Immediately, an idea was born: a 24-hour service and learning fundraiser, called 24 Hours of Service, starting at midnight, where donors sponsor students in their commitment toward positive action. A day of learning, Tehillim, making cards, baking treats, handing out food at soup kitchens, knitting sweaters, hosting an empathetic listening hotline, and calling donors— with generous sponsors “paying” students for their time.

Fundraisers are tricky for college students. People come from varied backgrounds, and we would hate to have students feel that if they don’t have enough money they can’t participate. That’s where our three-pronged financial model was born.

We’ve been in touch with higher-level philanthropists and families. That’s our top tier. We have templates for students to reach out to midsize business and corporations, using listserves we’ve gotten access to through personal relationships with the sort of people who regularly do this work. That’s our middle tier. And for students for whom it is financially and politically responsible, we are asking that participants send out the donation link to their friends and family to have their hours of service and learning sponsored.
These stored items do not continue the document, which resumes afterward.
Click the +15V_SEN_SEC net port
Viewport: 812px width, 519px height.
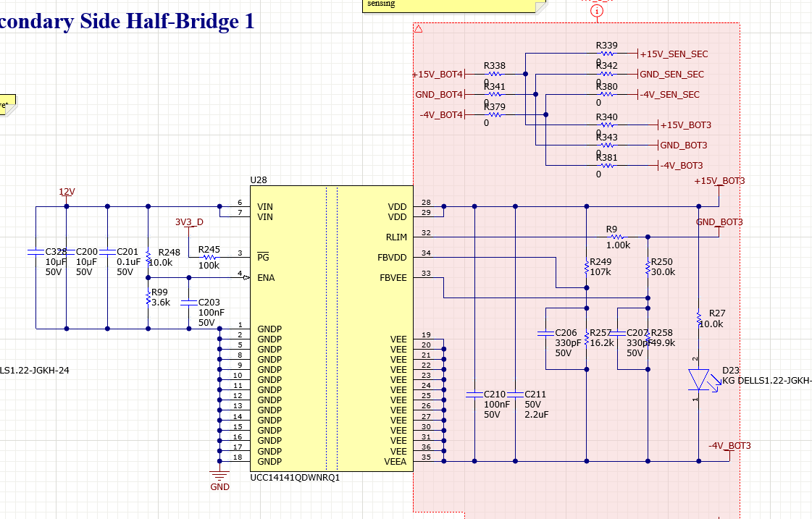[672, 54]
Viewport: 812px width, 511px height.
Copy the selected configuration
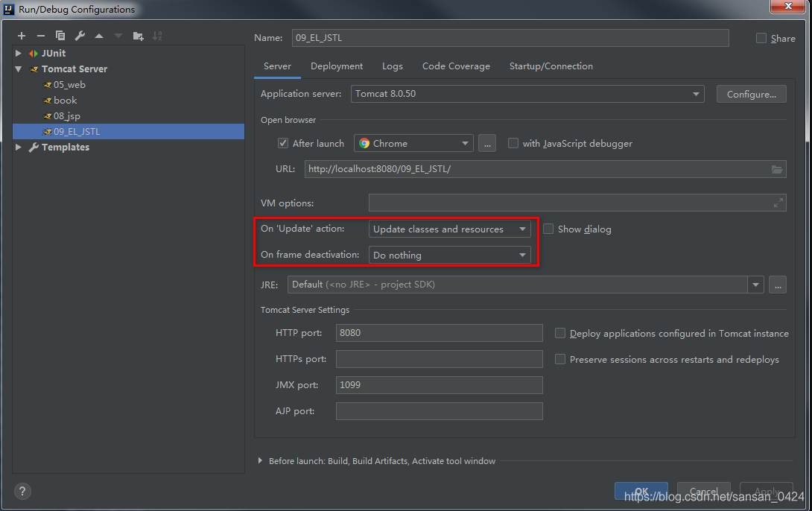[x=60, y=36]
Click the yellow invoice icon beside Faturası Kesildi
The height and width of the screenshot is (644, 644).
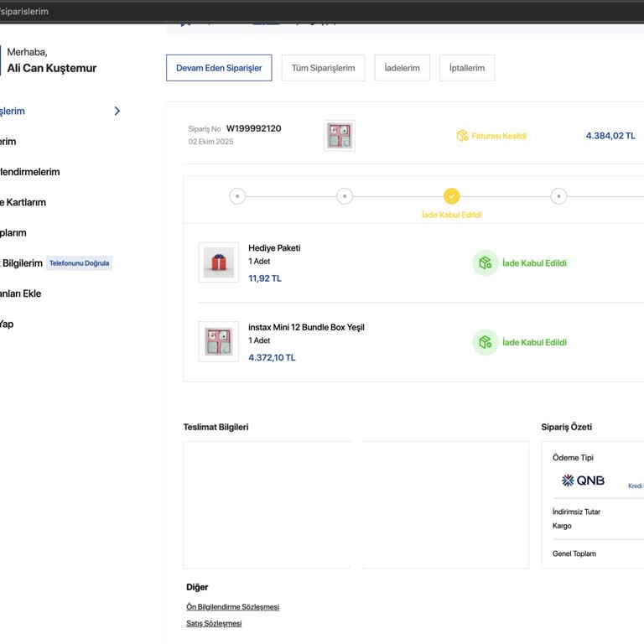click(462, 136)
The amount of positivity that this initiative has generated is truly humbling. The staff at the Bronfman Center have been nothing short of incredible. It could not have gotten off the ground without them.
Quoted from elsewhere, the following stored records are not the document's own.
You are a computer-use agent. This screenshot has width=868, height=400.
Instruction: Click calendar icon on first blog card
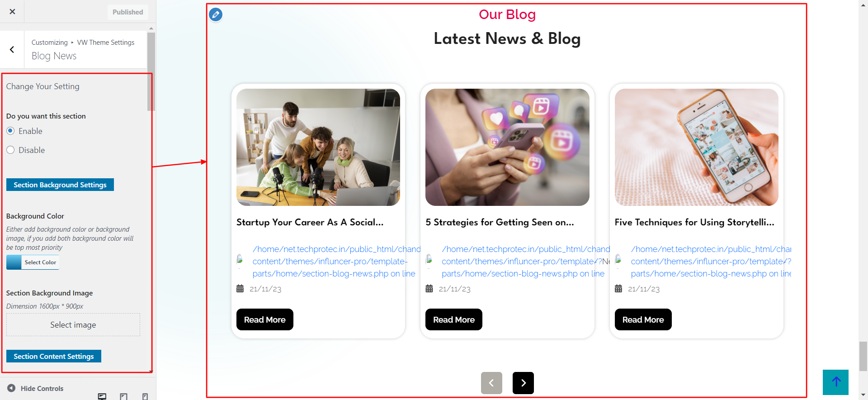(240, 289)
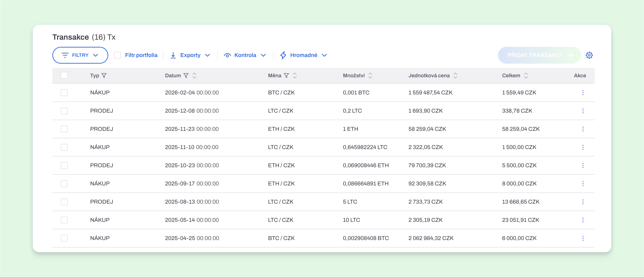This screenshot has width=644, height=277.
Task: Expand the FILTRY dropdown button
Action: (x=80, y=55)
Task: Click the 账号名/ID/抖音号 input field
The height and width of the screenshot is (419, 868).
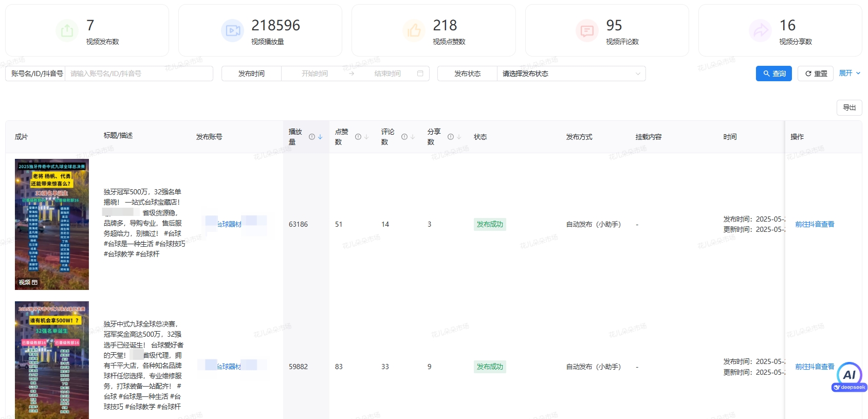Action: coord(139,74)
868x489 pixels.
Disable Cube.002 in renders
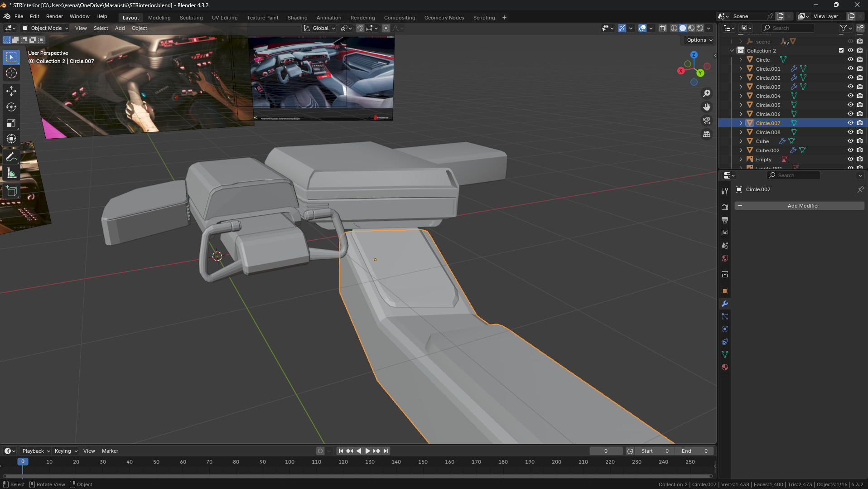pos(859,150)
From the student end, everyone who hears about this initiative walks away in shock that something this big is happening in our very own Bronfman Center. Students are energized and ready to put their concern and care behind actionable good. The best word I have for the effect is empowerment. And from the donor end, we have raised more than $16,000 since we began.

Donors are excited about the double action their contribution can achieve: bolstering a campus community while providing on-the-ground humanitarian relief to Israel.

I truly believe this fundraiser has the potential to change what activism can look like on a college campus. While rallies and vigils have their place, we want to provide an example of what happens when we transcend the political and arrive at the pragmatic. I truly believe other Hillels will follow our example. But what I know, beyond belief, is that $16,000 already has gone to supporting our loved ones overseas who need it most — in the form of covering burial costs, providing trauma therapy, supplying quick cash to people who lost their homes, and providing meals for anybody who is hungry.

When the world falls apart, the Jewish people hold each other together.

I want people to be aware of the innovation that is happening at NYU right now. I want to share how our narrative has changed from distant ineffectuality to actionable commitment and change. And I want you to know that since our initiative went live, we are living in a different community — energized, committed, united, and ready to be of service.

I truly believe we are revolutionizing the relationship between college students and Israel. I believe our actionable commitment is inspiring donors, and, if the word got out, it could inspire a generation. I believe that these funds are going to support our previously demoralized campus community as well as providing what we can to Israel.

When this started, I was told my goal was too ambitious. I now understand that it was not ambitious enough.